#### WORK TASK:
Please reproduce, word for word, the stretch of the Madrid and Toledo travel piece below from "20190830_102208[1].jpg" through "a former theater.".

#### TEXT SHOWN:
↓

Madrid + Toledo

Four years ago, Anthony and I went to Europe for three weeks, and our last twenty-four hours happened to be a layover in Madrid. Because we were young and cheap and curious about Spain’s notoriety for staying out late, we sacrificed a hotel room and spent those twenty-four hours roaming the city. We hung out at Puerta del Sol, we saw a major accident occur (a truck backed into an awning that fell on top of a woman dining outdoors, severely injuring her), we ate jamon and spent an embarrassing amount of time eating churros at Chocolatería San Ginés, and we napped in Retiro Park. It was an odd experience, and I felt pretty ambivalent about Madrid. Since that was my only experience with Spain, I also had no real desire to return to Spain — until a couple of months ago when I found round-trip flights to Madrid for an astonishingly low price of $261.

20190911_061112[1].jpg
Madrid’s sleek airport
Most of our trip was spent in Andalucía, but we did spend a couple of days in Madrid, as well as a day-trip to Toledo. Turns out, I still don’t love Madrid, but at least I finally appreciated how livable this vibrant metropolis is.

Stay

We stayed at an Airbnb in the trendy neighborhood of Malasaña, which I’d highly recommend. It’s connected to everywhere by metro, walkable to all the touristy sights, and filled with award-winning restaurants, colorful street art covering the walls, and vibrant plazas swarming with madrileños (locals).

20190830_102208[1].jpg
View of Madrid rooftops from our Airbnb living room
Do

We spent our first morning doing the touristy Gran Vía stroll, starting at the elegant Palacio de Cibeles, which was once a post office, and ending at Plaza de España. It’s basically the Fifth Avenue of Madrid, with interchangeable chain stores and foreign tourists moving slowly, but it’s interesting to see the phases of architecture along Gran Vía, from Beaux-Arts to Art Deco. One of the more interesting stores to drop into is an H&M housed in a former theater.

↑

#### SOURCE DATA:
↓

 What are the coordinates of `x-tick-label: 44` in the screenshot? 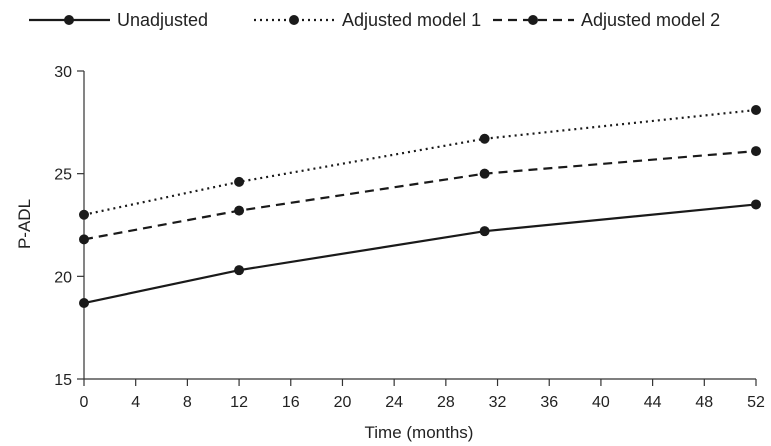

↑
↓

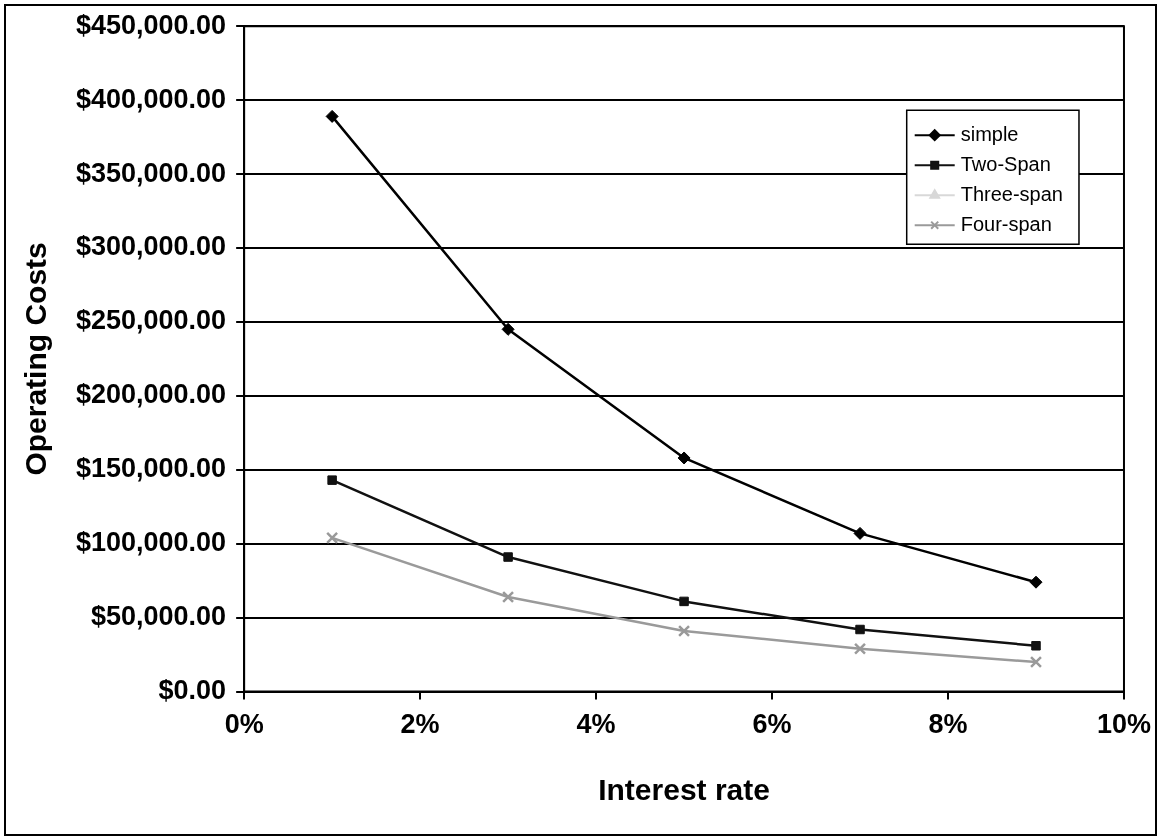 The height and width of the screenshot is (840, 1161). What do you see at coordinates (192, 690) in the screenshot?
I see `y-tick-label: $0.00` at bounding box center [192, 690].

↑
↓

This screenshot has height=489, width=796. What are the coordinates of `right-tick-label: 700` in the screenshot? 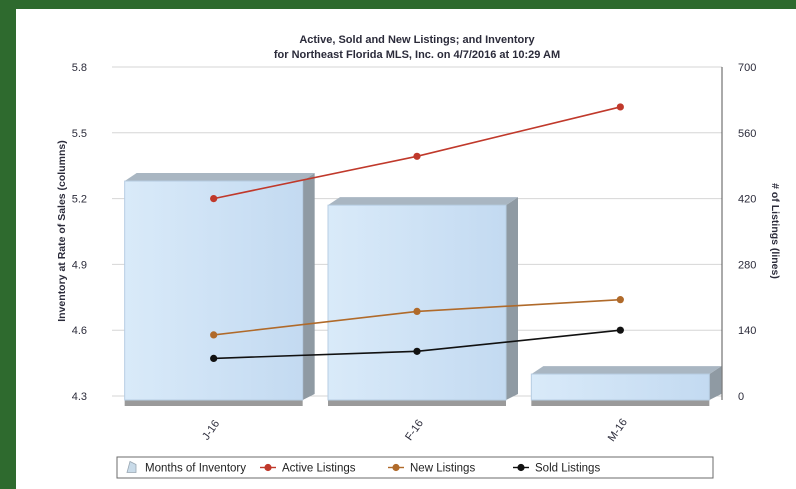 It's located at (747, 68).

↑

#### TASK RESPONSE:
20190830_102208[1].jpg
View of Madrid rooftops from our Airbnb living room
Do

We spent our first morning doing the touristy Gran Vía stroll, starting at the elegant Palacio de Cibeles, which was once a post office, and ending at Plaza de España. It’s basically the Fifth Avenue of Madrid, with interchangeable chain stores and foreign tourists moving slowly, but it’s interesting to see the phases of architecture along Gran Vía, from Beaux-Arts to Art Deco. One of the more interesting stores to drop into is an H&M housed in a former theater.